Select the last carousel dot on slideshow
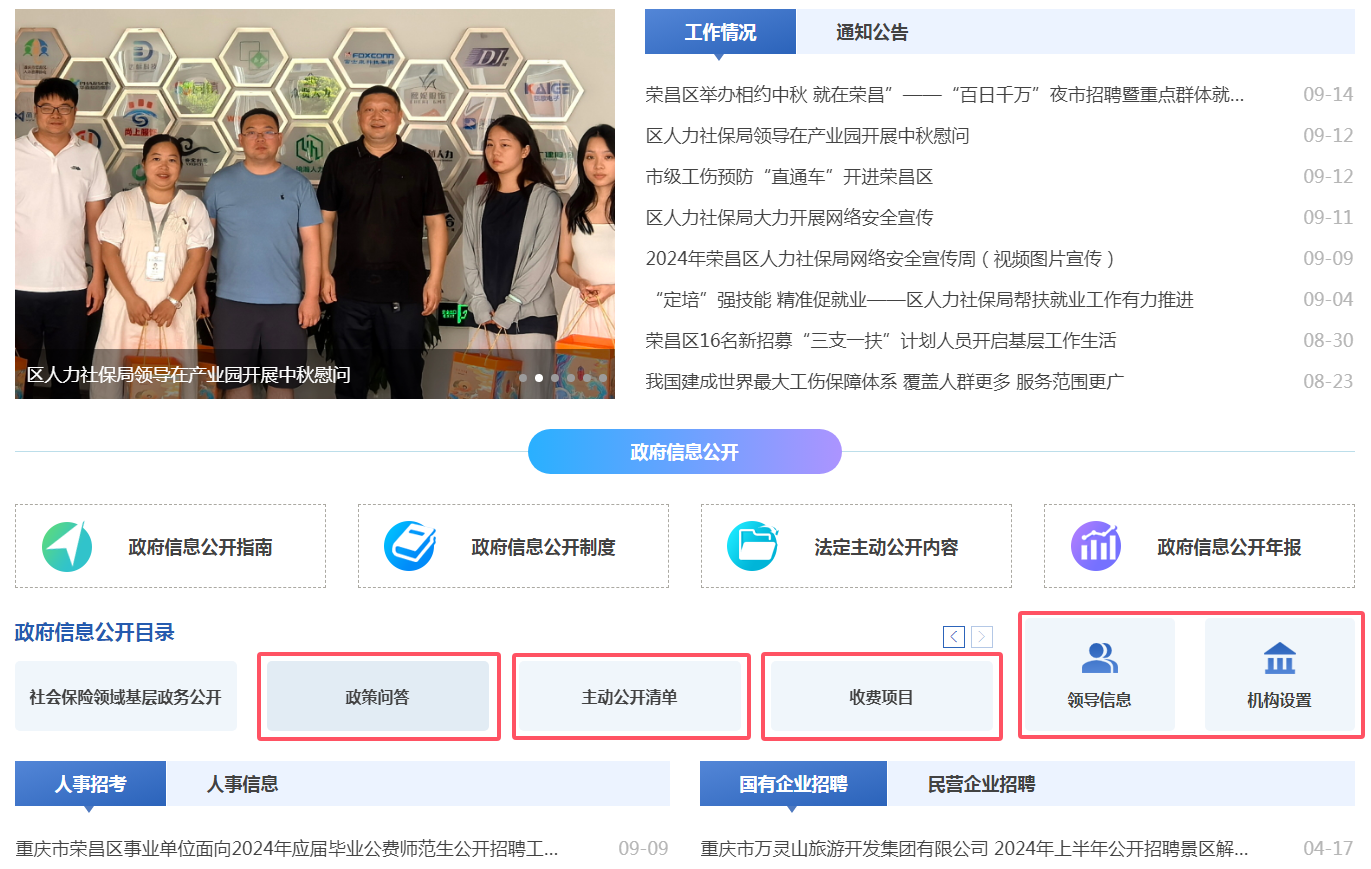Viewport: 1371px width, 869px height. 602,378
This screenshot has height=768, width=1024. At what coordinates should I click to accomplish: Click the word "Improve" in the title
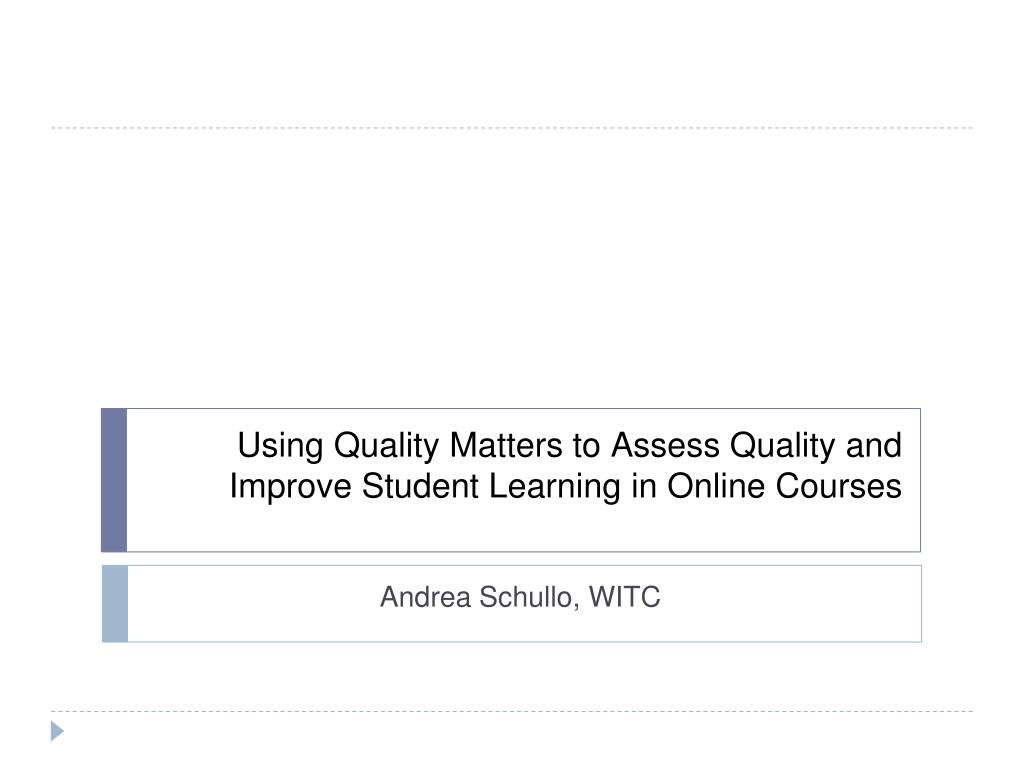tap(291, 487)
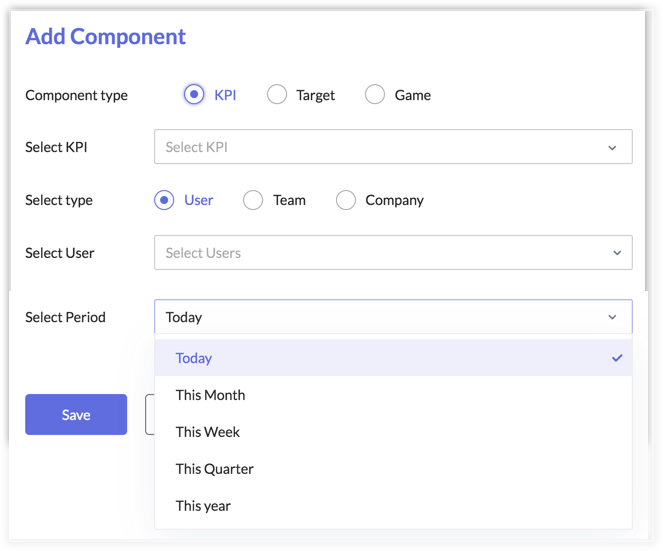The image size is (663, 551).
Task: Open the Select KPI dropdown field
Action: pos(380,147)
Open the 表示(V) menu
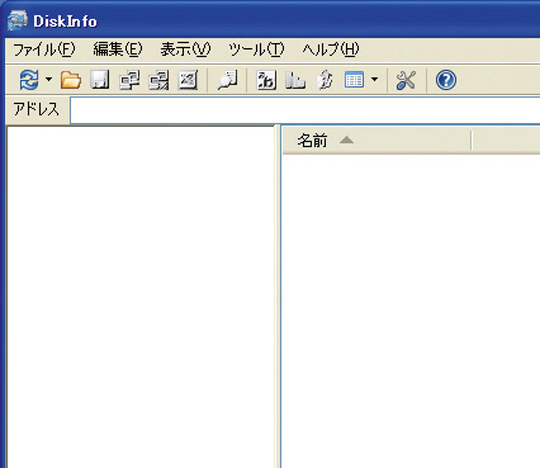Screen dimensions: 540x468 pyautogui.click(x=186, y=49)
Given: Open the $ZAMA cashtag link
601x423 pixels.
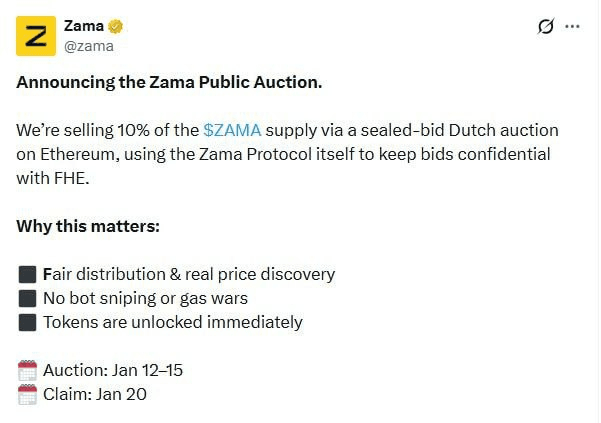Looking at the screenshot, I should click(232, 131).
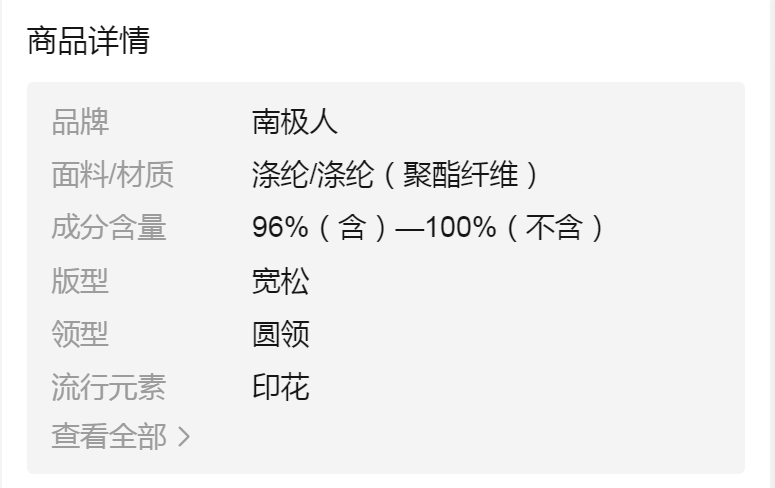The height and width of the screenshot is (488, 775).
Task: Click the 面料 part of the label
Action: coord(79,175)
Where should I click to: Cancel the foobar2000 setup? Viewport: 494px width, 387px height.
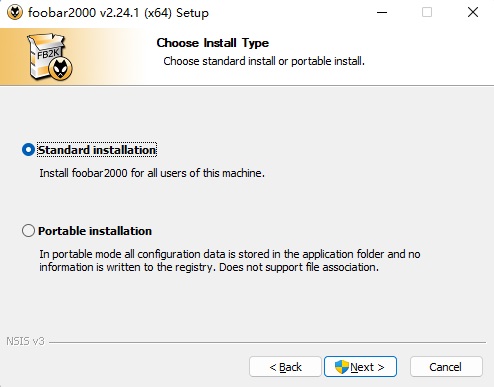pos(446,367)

▸ **YOUR INSTRUCTIONS**
Please print each record above again exactly, but omit any pictures.

▸ **RESPONSE**
Select the last carousel dot on slideshow
Viewport: 1371px width, 869px height. 602,378
This screenshot has height=768, width=1024. At what coordinates should I click to accomplish: Click the word "Improve" in the title
tap(291, 487)
The image size is (663, 551).
Task: Open the Select KPI dropdown field
Action: pos(380,147)
Open the 表示(V) menu
Screen dimensions: 540x468 pyautogui.click(x=186, y=49)
Given: Open the $ZAMA cashtag link
601x423 pixels.
Looking at the screenshot, I should click(232, 131).
The height and width of the screenshot is (488, 775).
Task: Click the 面料 part of the label
Action: coord(79,175)
Where should I click to: Cancel the foobar2000 setup? Viewport: 494px width, 387px height.
pos(446,367)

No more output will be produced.